Collection entries:

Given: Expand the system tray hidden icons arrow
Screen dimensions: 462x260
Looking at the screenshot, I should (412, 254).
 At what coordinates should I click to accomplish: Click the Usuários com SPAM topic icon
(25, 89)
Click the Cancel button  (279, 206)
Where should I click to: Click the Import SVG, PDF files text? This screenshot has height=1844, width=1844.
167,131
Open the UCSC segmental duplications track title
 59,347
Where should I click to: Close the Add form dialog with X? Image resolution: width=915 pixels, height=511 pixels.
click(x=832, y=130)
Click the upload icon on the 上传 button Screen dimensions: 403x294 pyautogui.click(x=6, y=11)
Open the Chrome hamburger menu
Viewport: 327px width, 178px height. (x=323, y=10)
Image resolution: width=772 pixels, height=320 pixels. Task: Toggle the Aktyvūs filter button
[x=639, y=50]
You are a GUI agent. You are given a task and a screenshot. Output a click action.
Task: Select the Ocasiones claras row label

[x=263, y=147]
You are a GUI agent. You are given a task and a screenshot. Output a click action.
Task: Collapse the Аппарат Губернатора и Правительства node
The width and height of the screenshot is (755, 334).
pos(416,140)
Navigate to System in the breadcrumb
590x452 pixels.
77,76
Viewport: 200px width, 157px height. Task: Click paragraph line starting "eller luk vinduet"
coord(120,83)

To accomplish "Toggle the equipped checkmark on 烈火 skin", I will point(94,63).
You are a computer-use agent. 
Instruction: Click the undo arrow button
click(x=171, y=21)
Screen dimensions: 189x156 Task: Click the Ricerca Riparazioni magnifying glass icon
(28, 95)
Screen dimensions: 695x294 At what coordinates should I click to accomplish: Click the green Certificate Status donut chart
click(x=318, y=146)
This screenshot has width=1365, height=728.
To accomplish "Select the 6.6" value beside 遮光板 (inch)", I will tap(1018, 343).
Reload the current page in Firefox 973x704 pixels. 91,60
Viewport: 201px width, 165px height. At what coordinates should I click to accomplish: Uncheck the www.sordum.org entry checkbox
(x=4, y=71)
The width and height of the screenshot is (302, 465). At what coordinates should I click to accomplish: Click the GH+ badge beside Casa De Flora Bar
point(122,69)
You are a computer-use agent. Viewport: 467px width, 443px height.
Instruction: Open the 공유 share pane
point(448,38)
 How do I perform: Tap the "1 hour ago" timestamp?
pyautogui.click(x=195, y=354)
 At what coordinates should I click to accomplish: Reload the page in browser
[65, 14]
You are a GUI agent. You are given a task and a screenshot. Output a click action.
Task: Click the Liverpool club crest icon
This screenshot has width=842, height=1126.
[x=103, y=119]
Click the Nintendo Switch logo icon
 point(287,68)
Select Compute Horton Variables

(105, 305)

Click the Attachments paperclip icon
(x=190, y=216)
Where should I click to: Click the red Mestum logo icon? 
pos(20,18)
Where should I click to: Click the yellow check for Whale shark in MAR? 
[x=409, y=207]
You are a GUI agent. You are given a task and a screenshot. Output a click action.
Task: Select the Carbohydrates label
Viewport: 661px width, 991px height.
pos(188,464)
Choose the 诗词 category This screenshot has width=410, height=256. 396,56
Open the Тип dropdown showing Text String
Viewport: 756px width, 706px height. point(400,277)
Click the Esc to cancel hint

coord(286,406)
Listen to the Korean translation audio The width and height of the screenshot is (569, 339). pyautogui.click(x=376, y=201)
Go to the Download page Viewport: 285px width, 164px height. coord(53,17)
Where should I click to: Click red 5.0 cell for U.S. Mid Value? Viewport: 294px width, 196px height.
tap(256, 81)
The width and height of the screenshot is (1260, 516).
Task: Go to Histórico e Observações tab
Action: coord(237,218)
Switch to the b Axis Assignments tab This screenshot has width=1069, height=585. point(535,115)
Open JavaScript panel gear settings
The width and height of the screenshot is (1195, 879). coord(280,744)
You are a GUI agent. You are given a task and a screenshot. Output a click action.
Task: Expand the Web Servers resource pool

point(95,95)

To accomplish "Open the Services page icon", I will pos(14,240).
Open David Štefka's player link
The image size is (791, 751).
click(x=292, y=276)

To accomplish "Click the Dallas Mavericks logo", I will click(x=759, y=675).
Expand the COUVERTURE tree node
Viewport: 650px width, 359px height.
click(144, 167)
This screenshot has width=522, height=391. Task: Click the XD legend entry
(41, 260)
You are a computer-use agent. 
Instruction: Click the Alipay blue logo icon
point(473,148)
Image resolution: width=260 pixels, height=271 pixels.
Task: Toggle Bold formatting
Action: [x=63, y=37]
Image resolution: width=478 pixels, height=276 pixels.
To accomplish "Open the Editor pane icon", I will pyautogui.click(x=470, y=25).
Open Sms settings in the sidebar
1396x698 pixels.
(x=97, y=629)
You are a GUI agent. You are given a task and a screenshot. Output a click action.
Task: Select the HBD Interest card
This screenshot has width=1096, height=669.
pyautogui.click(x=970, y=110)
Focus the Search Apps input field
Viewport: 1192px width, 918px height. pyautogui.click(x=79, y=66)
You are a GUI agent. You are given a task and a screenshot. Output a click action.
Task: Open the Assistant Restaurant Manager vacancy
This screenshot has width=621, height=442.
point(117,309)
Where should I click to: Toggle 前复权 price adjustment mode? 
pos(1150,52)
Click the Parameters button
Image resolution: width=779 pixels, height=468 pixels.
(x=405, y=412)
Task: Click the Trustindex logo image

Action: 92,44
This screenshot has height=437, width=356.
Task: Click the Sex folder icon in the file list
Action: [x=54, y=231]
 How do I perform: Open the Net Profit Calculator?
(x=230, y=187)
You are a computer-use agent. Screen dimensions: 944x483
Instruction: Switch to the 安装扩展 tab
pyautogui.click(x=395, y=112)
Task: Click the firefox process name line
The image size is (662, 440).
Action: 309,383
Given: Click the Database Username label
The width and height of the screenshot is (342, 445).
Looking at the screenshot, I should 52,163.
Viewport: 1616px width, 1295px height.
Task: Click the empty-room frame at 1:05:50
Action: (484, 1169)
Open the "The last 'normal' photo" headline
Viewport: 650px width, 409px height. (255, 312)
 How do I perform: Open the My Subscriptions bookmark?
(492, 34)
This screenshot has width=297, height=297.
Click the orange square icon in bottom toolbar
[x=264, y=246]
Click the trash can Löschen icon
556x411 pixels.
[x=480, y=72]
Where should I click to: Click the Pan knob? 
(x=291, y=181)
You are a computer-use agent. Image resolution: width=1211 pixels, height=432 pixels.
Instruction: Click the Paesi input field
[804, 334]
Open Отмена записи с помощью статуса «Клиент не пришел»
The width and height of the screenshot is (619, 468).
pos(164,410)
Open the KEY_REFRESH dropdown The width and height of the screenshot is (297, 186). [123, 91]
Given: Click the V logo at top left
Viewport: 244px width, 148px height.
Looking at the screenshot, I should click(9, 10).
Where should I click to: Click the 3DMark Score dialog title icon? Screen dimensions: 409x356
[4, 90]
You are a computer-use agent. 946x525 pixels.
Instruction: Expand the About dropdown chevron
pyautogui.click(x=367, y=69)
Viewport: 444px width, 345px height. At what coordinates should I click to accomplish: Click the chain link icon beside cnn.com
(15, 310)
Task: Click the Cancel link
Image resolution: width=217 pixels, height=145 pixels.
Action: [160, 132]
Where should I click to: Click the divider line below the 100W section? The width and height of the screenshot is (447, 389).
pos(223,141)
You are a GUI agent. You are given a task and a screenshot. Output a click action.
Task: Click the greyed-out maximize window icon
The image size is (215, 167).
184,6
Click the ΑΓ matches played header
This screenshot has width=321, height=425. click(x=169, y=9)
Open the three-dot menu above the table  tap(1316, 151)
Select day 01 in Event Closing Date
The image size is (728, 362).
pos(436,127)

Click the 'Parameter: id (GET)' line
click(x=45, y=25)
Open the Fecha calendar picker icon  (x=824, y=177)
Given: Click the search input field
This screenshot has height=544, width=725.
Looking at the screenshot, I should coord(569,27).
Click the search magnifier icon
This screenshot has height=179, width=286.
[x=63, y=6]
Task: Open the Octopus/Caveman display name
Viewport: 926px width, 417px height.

* [Directions]: Using the entries shown above, reproduce verbatim the lines from the line bearing "Open the KEY_REFRESH" to the line bearing "Task: Click the Cancel link", inclusive.

* [Expected answer]:
Open the KEY_REFRESH dropdown The width and height of the screenshot is (297, 186). [123, 91]
Given: Click the V logo at top left
Viewport: 244px width, 148px height.
Looking at the screenshot, I should click(9, 10).
Where should I click to: Click the 3DMark Score dialog title icon? Screen dimensions: 409x356
[4, 90]
You are a computer-use agent. 946x525 pixels.
Instruction: Expand the About dropdown chevron
pyautogui.click(x=367, y=69)
Viewport: 444px width, 345px height. At what coordinates should I click to accomplish: Click the chain link icon beside cnn.com
(15, 310)
Task: Click the Cancel link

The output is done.